De Roincé (2016) souligne que « l’évaluation statistique et l’enquête de terrain font apparaître un niveau de protection qui se dégrade selon un gradient de contexte qui part des alpages du nord des Alpes jusqu’aux zones intermédiaires du sud des Alpes. [Elle] met en évidence que les moyens de protection sont plus efficaces au sein des milieux d'alpages qu'au sein des milieux intermédiaires. Ainsi le diagnostic désigne une protection plus efficace pour les éleveurs montagnards transhumants qui font pâturer leurs troupeaux sur des estives faciles d’accès et en milieu ouvert que pour les éleveurs sédentaires préalpins ou méditerranéens ». Pour l’auteur de ce rapport, « la situation est amenée à évoluer. Cela est attendu à la fois dans les nouveaux contextes pastoraux, mais aussi au sein des zones historiques de présence du loup. Au cours de l’enquête, les éleveurs ont d’ailleurs indiqué [des] sources d’évolution : i) Modification de la gestion des forêts et des estives vers la fermeture des milieux, ii) Rapprochement progressif du loup autour de l'Homme et de ses habitations : migration des loups des alpages vers les vallées, habituation du loup aux moyens de protection et leur contournement ».

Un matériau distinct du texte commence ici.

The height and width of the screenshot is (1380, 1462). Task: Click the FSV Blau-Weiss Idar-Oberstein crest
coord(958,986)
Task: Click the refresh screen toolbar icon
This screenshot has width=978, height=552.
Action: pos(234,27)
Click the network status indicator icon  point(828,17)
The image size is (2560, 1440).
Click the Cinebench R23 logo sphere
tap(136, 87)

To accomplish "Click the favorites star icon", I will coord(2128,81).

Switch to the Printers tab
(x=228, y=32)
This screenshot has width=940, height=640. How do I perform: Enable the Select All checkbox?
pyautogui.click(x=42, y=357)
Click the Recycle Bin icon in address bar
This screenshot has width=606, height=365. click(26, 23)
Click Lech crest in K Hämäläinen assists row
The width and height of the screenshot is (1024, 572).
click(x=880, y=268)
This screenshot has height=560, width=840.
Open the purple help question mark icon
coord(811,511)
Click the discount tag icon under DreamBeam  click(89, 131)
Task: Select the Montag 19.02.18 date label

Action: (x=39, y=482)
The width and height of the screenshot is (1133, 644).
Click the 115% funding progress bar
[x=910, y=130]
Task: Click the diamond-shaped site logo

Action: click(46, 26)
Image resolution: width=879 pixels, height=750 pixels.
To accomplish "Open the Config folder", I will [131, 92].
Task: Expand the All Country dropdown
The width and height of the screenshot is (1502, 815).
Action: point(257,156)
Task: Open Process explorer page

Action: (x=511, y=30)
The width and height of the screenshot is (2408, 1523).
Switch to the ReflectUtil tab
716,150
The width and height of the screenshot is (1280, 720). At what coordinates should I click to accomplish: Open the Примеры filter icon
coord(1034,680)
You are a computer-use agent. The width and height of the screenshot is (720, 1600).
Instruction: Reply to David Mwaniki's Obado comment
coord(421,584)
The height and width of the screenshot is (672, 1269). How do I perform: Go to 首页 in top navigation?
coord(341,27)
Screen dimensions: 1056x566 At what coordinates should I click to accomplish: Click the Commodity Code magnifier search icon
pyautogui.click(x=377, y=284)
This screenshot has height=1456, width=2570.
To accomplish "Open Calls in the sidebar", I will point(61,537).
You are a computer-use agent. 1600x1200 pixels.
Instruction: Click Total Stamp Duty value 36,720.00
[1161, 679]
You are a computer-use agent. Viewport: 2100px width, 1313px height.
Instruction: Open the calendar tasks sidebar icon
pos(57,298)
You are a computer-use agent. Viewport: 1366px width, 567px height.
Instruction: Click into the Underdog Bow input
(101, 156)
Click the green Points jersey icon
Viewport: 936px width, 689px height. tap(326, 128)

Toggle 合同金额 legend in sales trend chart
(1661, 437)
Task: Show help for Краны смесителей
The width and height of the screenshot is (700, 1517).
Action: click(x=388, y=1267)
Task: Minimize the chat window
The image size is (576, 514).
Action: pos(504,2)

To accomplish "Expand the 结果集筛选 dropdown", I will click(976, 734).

Face à des loups qui, en France, ont « désappris » la crainte des humains - contrairement à l’Italie, où des chercheurs estiment que 200 à 300 loups sont illégalement abattus chaque année (Hindrikson et al., 2016 ; Galaverni et al., 2015) – les moyens de protection (clôtures sécurisées, chiens, humains non armés) ne peuvent être considérés que comme une succession d’obstacles même accumulés ,pour une espèce par ailleurs connue pour être à la fois intelligente, très adaptable et opportuniste (Mech et Peterson, 2003 ; Lescureux et Linnell, 2010). C’est probablement la raison de la constante progression du nombre de victimes d’élevage en France (plus de 10 000 par an actuellement), qui croit linéairement depuis 2008 en dépit d’une politique et de moyens financiers très conséquents alloués à la protection des troupeaux (Meuret et al., 2017a).